I’m using this document for some things … to decide what to put in ‘Plugin Documents’ and what to put in the readme.html file of the plugin … and why webMUC is not yet ready.
So everything you find here may be wrong and not yet available as code.
Feedback is wanted, even if this is only a test.
Releases
or Current Release --> see changelog.html
Installation
–> see readme.html
State
alpha/beta/stable --> see readme.html
Developers
@Matt Tucker, @Derek DeMoro, …
Open Issues
?? link to JIRA ?? do get developers JIRA access ??
Source Code
?? link to SVN ?? do get developers SVN access ??
Feedback and Discussion
Community Plugins
Description
This plugin allows users to authenticate with a browser using a simple HTML form without the need for AJAX or Javascript. It supports HTTP and HTTPS GET and POST while HTTPS POST is the preferred way. It will set a cookie on the client which allows other plugins like webMUC and webVCard to get the user information. It has nothing to do with HTTP binding and is thus a very simple plugin, also for clients.

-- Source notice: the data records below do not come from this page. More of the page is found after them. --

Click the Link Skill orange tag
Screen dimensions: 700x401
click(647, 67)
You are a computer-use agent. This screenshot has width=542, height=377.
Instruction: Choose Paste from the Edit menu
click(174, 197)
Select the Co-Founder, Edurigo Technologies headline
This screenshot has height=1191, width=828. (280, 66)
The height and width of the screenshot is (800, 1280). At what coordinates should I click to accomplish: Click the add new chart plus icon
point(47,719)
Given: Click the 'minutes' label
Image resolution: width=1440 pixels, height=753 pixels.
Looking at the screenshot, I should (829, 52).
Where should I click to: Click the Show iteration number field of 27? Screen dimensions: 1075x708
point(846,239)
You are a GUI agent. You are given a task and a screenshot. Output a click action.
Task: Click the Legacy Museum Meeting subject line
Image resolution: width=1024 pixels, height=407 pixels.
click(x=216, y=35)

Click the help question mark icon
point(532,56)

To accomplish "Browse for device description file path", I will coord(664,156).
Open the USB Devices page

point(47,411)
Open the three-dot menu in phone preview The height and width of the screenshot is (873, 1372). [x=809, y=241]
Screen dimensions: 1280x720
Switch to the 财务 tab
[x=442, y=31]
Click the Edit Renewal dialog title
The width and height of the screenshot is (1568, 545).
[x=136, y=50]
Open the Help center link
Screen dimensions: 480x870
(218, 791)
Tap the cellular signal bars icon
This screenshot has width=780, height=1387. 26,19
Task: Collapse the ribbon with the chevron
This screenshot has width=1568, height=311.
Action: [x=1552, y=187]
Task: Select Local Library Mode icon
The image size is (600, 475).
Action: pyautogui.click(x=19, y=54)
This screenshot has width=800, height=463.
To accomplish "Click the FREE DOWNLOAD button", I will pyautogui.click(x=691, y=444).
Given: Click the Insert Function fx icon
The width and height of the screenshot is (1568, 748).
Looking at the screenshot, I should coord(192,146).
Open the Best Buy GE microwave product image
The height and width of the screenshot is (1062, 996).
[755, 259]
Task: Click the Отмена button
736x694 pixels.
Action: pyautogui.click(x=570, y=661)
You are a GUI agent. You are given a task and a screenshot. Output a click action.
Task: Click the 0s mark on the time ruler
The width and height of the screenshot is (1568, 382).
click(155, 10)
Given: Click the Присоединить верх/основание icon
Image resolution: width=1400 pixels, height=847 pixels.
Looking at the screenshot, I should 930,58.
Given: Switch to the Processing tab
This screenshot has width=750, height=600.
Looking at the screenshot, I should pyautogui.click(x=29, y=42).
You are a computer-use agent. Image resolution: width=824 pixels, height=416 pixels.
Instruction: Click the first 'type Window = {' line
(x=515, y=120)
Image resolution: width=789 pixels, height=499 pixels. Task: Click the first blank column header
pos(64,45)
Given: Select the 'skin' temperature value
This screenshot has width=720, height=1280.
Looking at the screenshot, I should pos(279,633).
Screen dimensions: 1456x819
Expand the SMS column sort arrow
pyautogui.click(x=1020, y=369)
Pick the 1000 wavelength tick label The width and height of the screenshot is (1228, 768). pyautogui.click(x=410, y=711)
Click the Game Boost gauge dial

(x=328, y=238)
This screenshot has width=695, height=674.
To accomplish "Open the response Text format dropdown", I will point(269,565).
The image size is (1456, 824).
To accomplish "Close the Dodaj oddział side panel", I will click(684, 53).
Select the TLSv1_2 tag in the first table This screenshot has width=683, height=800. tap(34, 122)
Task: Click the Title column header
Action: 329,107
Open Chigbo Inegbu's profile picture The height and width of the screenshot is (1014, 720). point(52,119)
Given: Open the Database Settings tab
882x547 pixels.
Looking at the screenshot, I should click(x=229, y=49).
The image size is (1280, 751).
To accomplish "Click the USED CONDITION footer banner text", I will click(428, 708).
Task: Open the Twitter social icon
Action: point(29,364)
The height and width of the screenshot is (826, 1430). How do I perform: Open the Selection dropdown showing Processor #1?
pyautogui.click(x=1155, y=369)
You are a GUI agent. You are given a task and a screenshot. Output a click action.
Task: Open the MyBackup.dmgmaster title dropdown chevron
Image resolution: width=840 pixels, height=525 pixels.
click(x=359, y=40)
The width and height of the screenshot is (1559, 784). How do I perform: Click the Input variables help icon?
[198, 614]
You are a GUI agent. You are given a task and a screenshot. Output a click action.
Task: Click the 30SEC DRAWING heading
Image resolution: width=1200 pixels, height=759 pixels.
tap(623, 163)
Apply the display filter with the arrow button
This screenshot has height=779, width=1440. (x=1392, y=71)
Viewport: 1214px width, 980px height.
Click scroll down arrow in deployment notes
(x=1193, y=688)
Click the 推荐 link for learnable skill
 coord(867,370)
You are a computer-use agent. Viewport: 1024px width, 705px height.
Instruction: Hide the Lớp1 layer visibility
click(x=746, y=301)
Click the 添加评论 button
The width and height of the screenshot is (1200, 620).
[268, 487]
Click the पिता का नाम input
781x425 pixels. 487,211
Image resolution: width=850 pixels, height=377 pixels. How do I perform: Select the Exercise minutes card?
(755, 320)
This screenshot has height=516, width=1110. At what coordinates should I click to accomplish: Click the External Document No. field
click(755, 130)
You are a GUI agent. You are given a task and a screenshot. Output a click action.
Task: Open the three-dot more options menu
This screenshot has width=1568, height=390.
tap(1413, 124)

It comes with an AccessLog module which allows all web* plugins to write a user defined log file (CLF, NCSA, …). Even the Openfire admin console and core components (like XMPP authentication) can use it.
Usage
Define the property plugin.webauth.templatedirectory=/foo/bar/ while in /foo/bar you need to put the index.html file which is used for authentication and should contain a form like:
<html>
<frommethod="POST" action="https://yourdomain/plugins/webAuth/login.jsp">
<input name="JID" type="text" size="30" maxlength="3070">
<input name="pass" type="password" size="10" maxlength="32">
</form>
</html>
If the webMUC plugin needs to authenticate the user it will send a redirect to “https://yourdomain/plugins/webAuth/login.jsp?location=https://yourdomain/plugins /webMUC/” to the browser, so after successful authentication the webAuth plugin will send a redirect to the value of ‘location’.
Roadmap
Add some Javascript to convert the user input to UTF-8 before transferring it.
Add logout.jsp to allow the user to logout.
Add client-side Javascript based public key encryption so one can use it safely over HTTP.
Count the login attempts to avoid password hacking using various techniques like adding Captchas to the login page if the first login did fail or block IP addresses.
Allow to run this as an XML based Webservice.